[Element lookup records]
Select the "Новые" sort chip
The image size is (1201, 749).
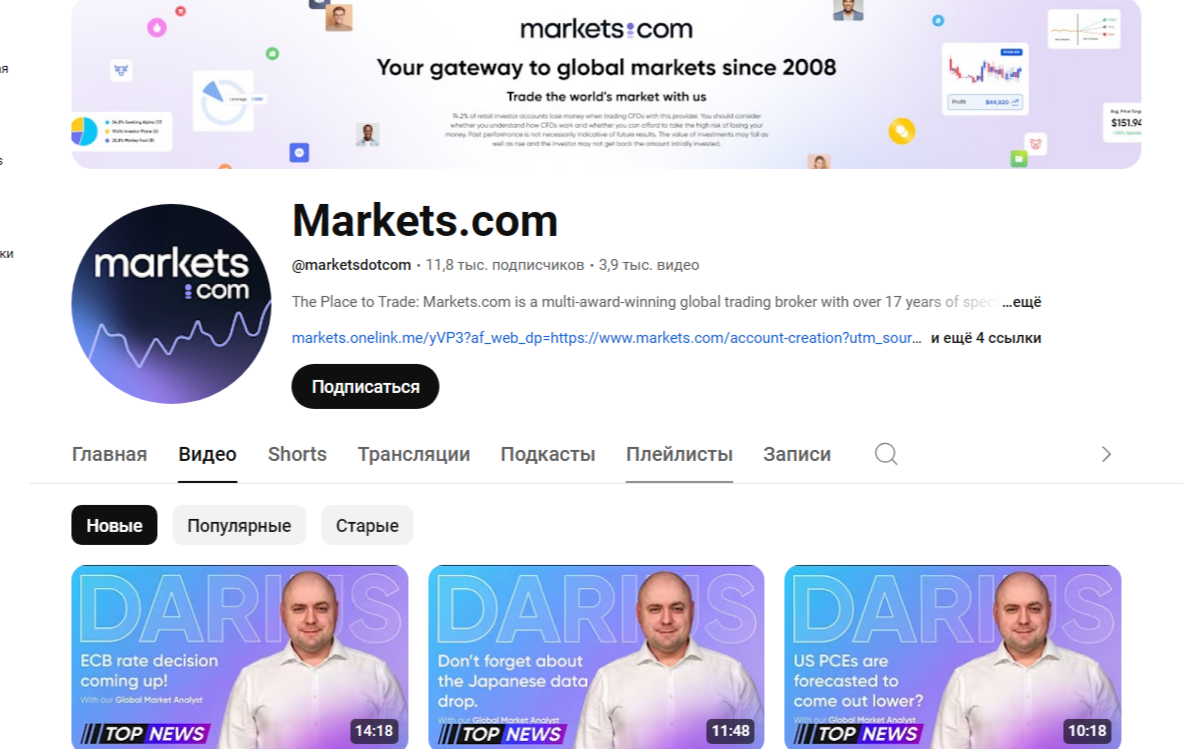pos(114,525)
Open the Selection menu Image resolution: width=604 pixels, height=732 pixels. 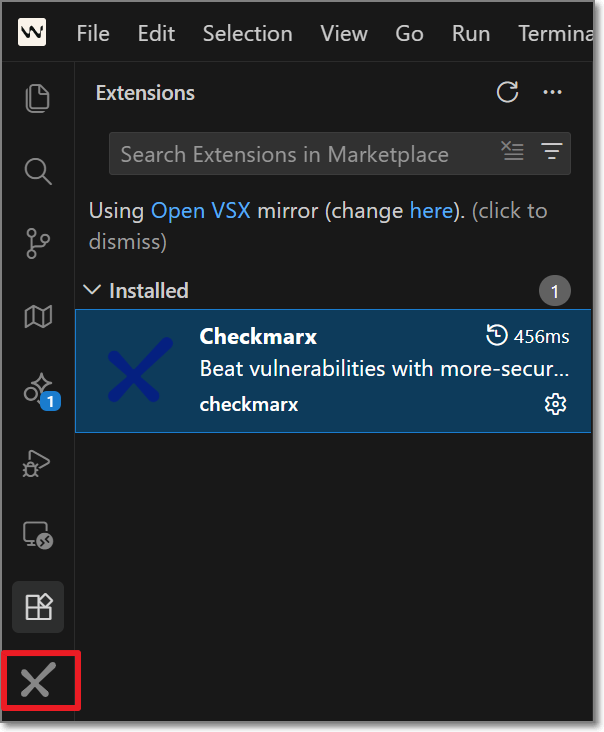point(248,33)
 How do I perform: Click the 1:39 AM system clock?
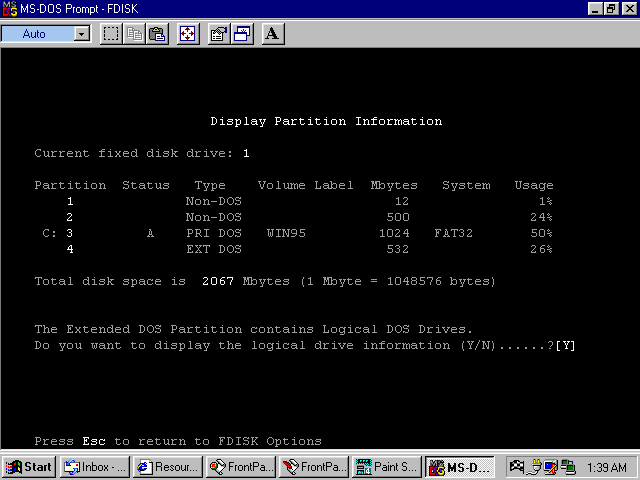pyautogui.click(x=607, y=467)
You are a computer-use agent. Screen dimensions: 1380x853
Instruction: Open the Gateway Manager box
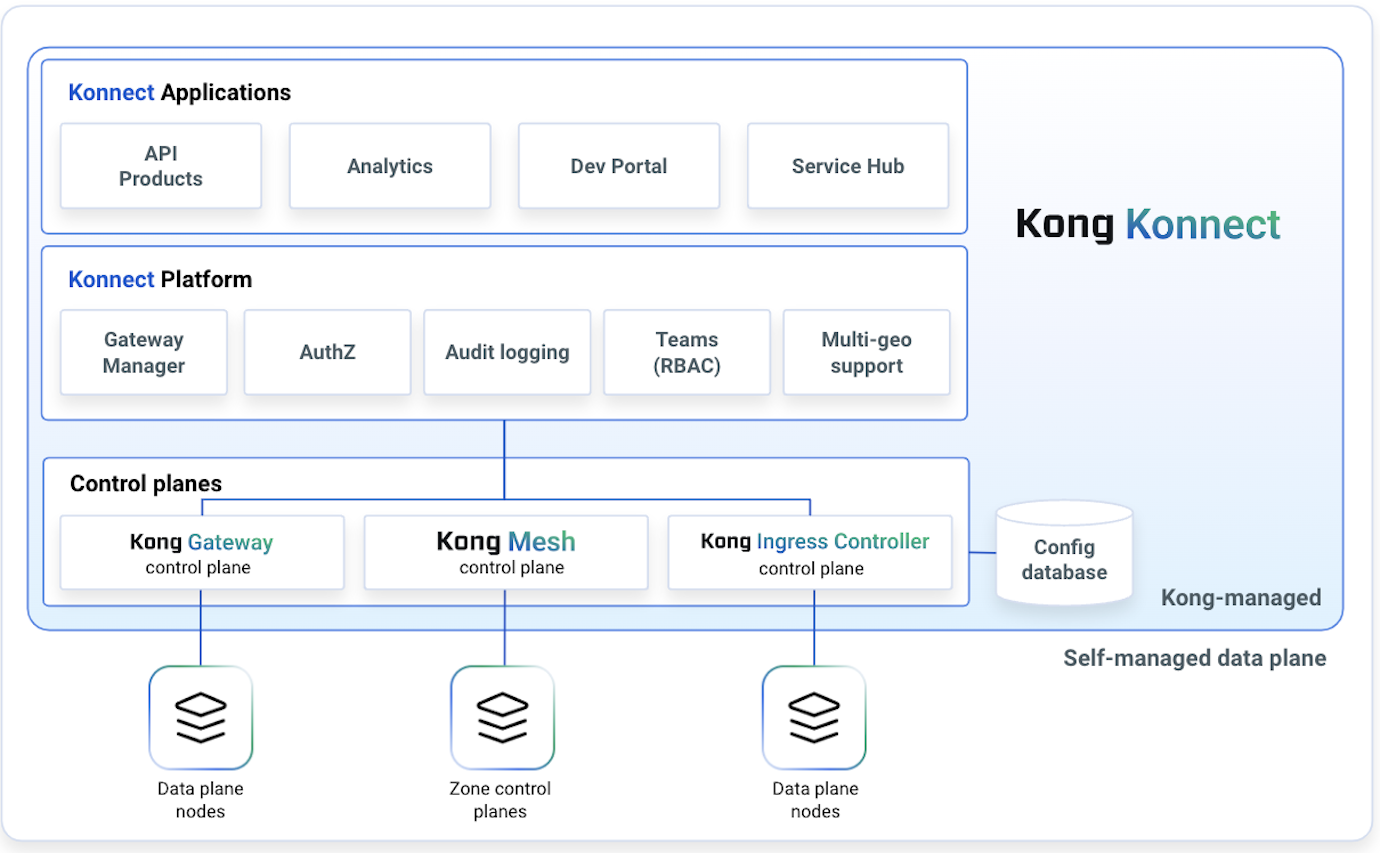(x=143, y=352)
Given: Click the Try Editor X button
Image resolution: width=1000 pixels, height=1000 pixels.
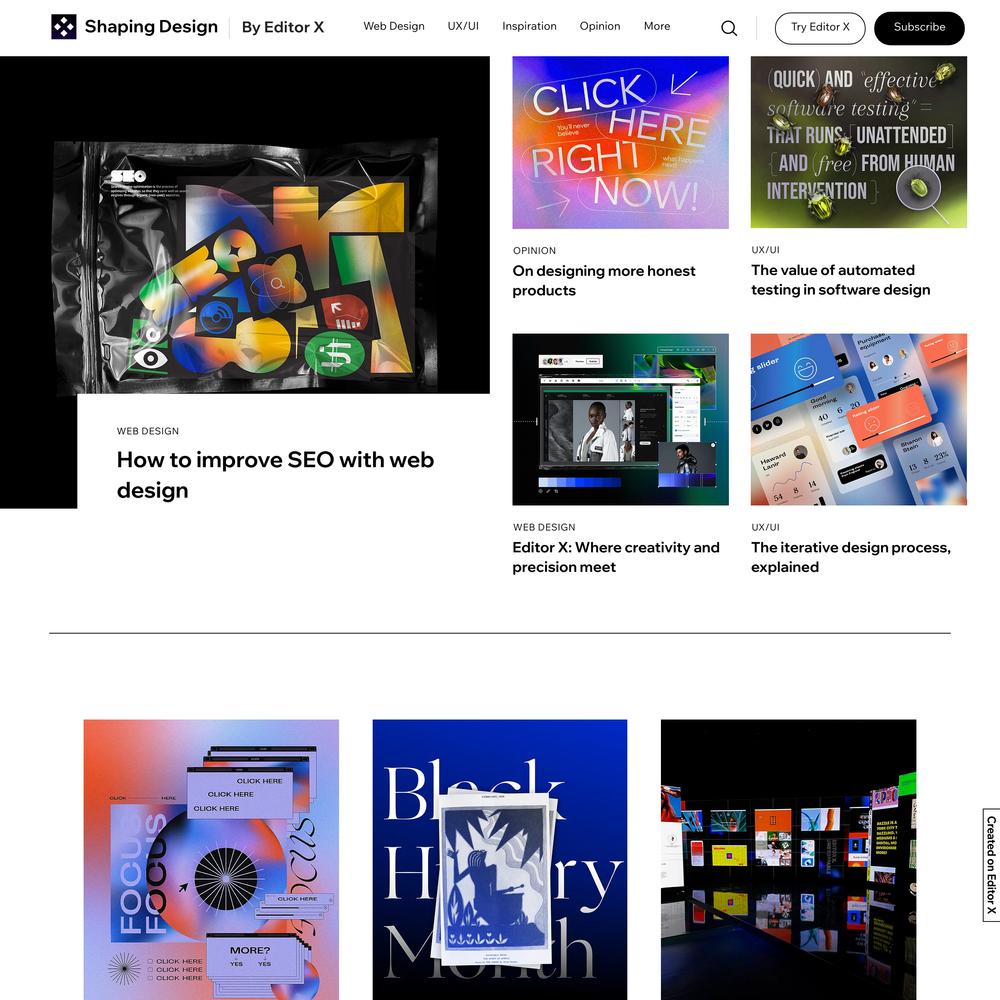Looking at the screenshot, I should tap(820, 28).
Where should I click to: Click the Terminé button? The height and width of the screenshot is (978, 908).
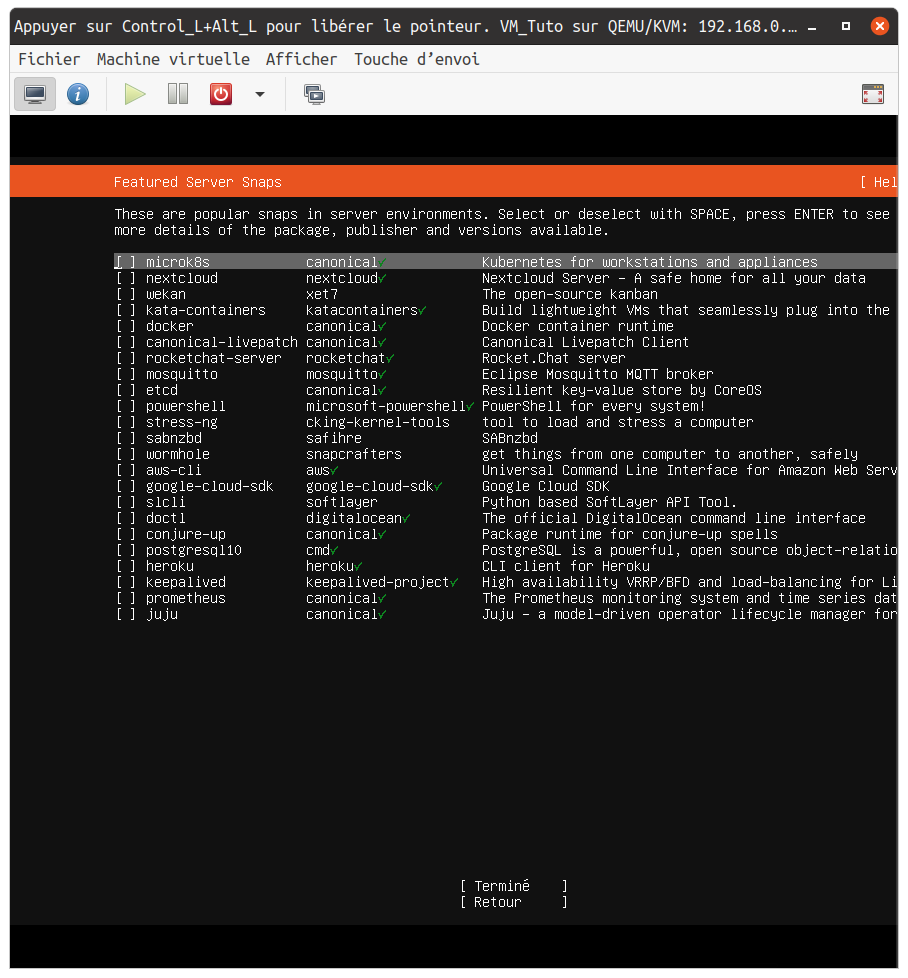[x=513, y=886]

■ PROBLEM
Update the records from the line containing "Where should I" through the end, both included, replacing "Terminé" with "Valider" and changing nothing else. Give only those lines and leave the pictures out.

■ TASK RESPONSE
Where should I click to: Click the Valider button? The height and width of the screenshot is (978, 908).
[x=513, y=886]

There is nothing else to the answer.